BWW Interview: Maral Milani Tackles Groundbreaking Material in The Matrix Theatre's PARADISE
Two actors, one stage, and a poignant story that sheds light on pivotal current issues. This is what audiences can currently experience at the Matrix Theatre in Los Angeles. Paradise- a groundbreaking play about an unlikely partnership between a student and her teacher- captivated audiences during its run at the Westside Odyssey Theatre... so much so, that the production gained a new, fresh run at The Matrix starring Maral Milani and Jeff Marlow.

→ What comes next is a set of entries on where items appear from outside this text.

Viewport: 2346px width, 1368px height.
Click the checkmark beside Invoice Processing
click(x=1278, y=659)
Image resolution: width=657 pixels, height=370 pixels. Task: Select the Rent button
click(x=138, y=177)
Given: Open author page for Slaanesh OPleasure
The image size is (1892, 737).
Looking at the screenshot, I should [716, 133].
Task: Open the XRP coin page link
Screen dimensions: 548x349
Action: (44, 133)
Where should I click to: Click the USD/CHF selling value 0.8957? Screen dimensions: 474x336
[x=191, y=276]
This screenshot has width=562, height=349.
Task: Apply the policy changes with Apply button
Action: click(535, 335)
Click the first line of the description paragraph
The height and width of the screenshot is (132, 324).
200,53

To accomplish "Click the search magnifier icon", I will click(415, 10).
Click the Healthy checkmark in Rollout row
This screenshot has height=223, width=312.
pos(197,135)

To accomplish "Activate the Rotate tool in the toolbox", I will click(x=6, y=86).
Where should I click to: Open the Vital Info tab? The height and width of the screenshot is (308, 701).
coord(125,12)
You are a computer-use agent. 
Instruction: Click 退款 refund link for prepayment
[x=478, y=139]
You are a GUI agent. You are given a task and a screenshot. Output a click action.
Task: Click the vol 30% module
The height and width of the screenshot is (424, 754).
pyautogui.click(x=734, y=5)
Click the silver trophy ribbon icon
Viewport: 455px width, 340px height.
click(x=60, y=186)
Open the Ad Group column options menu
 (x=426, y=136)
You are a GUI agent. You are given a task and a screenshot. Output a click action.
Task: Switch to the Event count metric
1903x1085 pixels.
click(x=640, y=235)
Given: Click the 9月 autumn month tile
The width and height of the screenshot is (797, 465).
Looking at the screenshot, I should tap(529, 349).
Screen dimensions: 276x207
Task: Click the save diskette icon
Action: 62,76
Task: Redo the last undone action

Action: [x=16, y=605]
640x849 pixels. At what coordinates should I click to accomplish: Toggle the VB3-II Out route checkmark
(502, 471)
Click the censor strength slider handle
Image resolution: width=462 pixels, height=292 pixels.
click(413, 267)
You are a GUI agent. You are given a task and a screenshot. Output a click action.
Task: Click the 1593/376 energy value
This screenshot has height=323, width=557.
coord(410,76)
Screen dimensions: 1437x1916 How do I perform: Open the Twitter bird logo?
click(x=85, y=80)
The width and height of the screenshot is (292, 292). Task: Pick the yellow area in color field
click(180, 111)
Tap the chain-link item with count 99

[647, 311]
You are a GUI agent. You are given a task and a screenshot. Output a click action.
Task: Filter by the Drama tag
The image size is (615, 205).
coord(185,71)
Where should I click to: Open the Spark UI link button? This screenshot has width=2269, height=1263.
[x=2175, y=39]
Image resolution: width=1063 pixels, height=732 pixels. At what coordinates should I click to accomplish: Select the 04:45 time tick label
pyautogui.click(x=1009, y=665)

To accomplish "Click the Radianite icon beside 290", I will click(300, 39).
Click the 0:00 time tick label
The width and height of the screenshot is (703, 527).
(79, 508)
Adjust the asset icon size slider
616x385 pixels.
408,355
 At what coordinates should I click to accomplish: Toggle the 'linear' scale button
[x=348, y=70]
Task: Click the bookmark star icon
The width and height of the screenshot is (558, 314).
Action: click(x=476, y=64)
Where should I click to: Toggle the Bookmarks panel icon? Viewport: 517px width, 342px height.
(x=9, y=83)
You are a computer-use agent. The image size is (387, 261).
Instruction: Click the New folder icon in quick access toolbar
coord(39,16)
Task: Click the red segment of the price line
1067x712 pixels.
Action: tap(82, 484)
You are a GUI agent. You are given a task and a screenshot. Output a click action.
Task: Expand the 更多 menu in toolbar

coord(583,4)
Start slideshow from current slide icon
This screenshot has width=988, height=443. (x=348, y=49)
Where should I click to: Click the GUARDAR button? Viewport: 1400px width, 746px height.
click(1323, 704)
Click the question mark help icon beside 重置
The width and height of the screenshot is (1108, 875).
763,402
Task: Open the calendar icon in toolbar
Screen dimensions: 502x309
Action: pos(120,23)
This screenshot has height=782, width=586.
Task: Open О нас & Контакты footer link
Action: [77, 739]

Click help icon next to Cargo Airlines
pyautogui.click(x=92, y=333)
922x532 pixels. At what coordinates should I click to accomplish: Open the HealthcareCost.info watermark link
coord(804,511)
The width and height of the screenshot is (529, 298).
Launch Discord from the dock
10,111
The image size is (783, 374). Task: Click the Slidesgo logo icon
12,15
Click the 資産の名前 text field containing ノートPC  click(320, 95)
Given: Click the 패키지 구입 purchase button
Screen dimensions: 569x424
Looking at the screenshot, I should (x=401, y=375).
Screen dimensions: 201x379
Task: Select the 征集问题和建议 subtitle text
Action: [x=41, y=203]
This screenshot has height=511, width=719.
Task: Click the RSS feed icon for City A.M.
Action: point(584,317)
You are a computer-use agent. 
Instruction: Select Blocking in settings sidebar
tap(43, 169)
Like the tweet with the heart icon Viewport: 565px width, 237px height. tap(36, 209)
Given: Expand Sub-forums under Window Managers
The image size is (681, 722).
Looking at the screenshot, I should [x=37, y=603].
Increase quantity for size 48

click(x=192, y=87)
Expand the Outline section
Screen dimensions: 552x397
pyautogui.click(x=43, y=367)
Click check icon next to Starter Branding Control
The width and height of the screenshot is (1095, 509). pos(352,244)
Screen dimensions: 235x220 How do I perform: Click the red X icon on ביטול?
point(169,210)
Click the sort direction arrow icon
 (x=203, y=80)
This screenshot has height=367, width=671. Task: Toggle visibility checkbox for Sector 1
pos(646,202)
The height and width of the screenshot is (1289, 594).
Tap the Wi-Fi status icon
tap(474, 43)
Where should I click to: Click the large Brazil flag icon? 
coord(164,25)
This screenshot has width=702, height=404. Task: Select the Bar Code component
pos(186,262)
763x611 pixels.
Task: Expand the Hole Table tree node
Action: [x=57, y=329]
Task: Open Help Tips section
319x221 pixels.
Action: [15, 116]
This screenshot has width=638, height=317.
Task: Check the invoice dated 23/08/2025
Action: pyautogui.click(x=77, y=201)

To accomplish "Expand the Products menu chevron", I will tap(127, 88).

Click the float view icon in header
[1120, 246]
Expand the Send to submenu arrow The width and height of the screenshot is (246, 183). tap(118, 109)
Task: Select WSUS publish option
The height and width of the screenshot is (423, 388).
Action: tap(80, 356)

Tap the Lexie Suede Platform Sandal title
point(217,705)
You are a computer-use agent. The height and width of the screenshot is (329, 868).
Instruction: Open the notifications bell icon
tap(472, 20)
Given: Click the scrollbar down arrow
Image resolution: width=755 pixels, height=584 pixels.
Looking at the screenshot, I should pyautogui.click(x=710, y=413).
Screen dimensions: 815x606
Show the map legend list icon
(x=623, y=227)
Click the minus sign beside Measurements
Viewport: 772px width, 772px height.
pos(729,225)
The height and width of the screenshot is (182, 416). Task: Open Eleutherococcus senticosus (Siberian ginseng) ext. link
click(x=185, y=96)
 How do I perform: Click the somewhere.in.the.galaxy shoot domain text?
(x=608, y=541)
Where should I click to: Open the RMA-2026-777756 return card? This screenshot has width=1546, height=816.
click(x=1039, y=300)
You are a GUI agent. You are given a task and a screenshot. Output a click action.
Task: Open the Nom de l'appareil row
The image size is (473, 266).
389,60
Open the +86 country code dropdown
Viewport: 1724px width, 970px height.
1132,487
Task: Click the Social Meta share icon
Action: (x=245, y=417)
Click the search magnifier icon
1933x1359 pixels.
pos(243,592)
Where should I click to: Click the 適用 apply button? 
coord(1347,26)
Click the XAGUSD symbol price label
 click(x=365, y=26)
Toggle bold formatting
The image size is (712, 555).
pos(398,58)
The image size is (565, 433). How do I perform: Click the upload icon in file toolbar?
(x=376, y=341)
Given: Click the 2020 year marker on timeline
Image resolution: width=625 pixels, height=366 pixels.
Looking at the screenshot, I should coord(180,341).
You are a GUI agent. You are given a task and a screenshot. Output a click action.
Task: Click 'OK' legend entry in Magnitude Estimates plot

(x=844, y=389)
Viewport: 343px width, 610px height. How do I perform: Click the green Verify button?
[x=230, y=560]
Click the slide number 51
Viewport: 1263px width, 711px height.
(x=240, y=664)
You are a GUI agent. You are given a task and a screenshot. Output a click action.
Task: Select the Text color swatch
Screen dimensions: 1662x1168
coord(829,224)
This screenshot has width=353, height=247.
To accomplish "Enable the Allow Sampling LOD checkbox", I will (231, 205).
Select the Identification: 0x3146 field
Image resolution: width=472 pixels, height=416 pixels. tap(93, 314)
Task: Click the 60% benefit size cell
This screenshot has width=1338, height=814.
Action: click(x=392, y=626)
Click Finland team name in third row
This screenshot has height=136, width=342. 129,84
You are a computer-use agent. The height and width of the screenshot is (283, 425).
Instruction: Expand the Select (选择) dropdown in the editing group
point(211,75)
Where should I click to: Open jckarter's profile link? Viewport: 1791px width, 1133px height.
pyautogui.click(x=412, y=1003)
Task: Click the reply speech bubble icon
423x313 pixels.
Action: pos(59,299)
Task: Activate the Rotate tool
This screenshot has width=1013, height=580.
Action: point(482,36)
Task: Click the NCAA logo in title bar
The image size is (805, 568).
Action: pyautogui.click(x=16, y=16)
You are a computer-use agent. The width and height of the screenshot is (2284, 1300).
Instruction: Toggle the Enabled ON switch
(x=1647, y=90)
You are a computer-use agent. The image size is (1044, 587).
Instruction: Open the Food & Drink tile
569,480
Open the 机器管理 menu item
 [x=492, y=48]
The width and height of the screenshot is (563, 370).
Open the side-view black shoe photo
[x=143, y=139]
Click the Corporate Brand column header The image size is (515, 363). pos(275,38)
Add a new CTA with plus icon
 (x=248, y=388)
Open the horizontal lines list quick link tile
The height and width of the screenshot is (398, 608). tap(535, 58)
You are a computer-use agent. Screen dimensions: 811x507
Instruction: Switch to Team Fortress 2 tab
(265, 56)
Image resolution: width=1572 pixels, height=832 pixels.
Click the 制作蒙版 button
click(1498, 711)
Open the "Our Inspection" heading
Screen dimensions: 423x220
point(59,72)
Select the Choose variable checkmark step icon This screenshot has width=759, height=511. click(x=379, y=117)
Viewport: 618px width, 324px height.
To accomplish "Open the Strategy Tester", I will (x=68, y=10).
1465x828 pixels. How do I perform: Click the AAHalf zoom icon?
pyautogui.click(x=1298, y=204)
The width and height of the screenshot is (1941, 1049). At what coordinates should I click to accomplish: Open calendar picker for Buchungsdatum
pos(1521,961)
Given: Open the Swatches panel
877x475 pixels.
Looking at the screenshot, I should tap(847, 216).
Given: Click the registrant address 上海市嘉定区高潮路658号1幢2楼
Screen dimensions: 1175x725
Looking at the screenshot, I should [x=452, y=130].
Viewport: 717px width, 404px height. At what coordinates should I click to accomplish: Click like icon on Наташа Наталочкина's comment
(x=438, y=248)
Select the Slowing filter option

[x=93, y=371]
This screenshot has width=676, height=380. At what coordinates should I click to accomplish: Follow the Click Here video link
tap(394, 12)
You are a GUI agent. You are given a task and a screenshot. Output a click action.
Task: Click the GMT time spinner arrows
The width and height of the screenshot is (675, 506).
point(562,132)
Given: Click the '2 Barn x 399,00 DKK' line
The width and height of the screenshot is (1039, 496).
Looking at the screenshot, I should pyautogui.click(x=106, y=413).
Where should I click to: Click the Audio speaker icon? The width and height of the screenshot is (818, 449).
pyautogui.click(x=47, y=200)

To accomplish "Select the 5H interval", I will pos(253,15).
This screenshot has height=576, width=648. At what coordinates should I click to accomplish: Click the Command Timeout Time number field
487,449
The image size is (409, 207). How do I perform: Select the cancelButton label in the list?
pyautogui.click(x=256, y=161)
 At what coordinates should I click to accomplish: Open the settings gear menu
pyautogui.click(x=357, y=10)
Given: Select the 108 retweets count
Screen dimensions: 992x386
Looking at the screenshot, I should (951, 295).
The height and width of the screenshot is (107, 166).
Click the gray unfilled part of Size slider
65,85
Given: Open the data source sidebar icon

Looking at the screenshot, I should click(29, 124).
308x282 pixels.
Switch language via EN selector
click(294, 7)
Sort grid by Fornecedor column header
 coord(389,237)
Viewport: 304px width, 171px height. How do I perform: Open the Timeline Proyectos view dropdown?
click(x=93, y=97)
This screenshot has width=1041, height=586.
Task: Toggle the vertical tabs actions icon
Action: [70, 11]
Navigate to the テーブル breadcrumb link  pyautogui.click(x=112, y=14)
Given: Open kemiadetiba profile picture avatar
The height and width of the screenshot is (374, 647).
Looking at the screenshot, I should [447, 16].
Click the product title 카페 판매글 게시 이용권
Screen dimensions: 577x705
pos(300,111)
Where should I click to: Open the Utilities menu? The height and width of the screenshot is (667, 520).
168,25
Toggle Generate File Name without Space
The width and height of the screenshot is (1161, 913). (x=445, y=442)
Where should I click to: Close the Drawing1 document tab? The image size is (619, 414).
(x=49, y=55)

Maral Milani, who plays young Yemeni student, Yasmeen, caught up with BWW about her journey throughout the show, and the growth that Paradise has brought to her own life as a performer.
Tell us about your show!
The show is called Paradise. It's produced by the lovely Viola Davis and her husband Julius Tennon. Their company, JuVee Productions, brings people of color and diverse backgrounds together and puts them onstage in leading roles. This story revolves around two characters - something that I haven't seen onstage very often over the years. I play a girl named Yasmeen, who is a very devout Muslim. She lives in the Bronx in a very poor neighborhood. Both of her parents have died, and she lives with her four sisters and her aunt and uncle with their four children. She has no time for herself, which is a huge struggle for her. She goes to what she calls a 'D-Rated High School' in her town, and dreams of becoming a scientist majoring in biology at Columbia. Her family has different dreams for her. They don't want her to pursue higher education, and emphasize the importance of staying true to her cultural ideals. When she finds out that her aunt and uncle don't support her dreams, she gets flustered and fails a major exam that would get her a 4.0 GPA and further improve her chances of getting into Columbia. This revelation is what starts the play, and prompts her going into the classroom to talk to her teacher. The whole show takes place in the classroom, and audiences see their interactions over the span of three months. They discuss race, culture, gender identities, her identity as a woman in Middle Eastern culture, his identity as a white man in today's society... it's all very relevant to our current societal climate!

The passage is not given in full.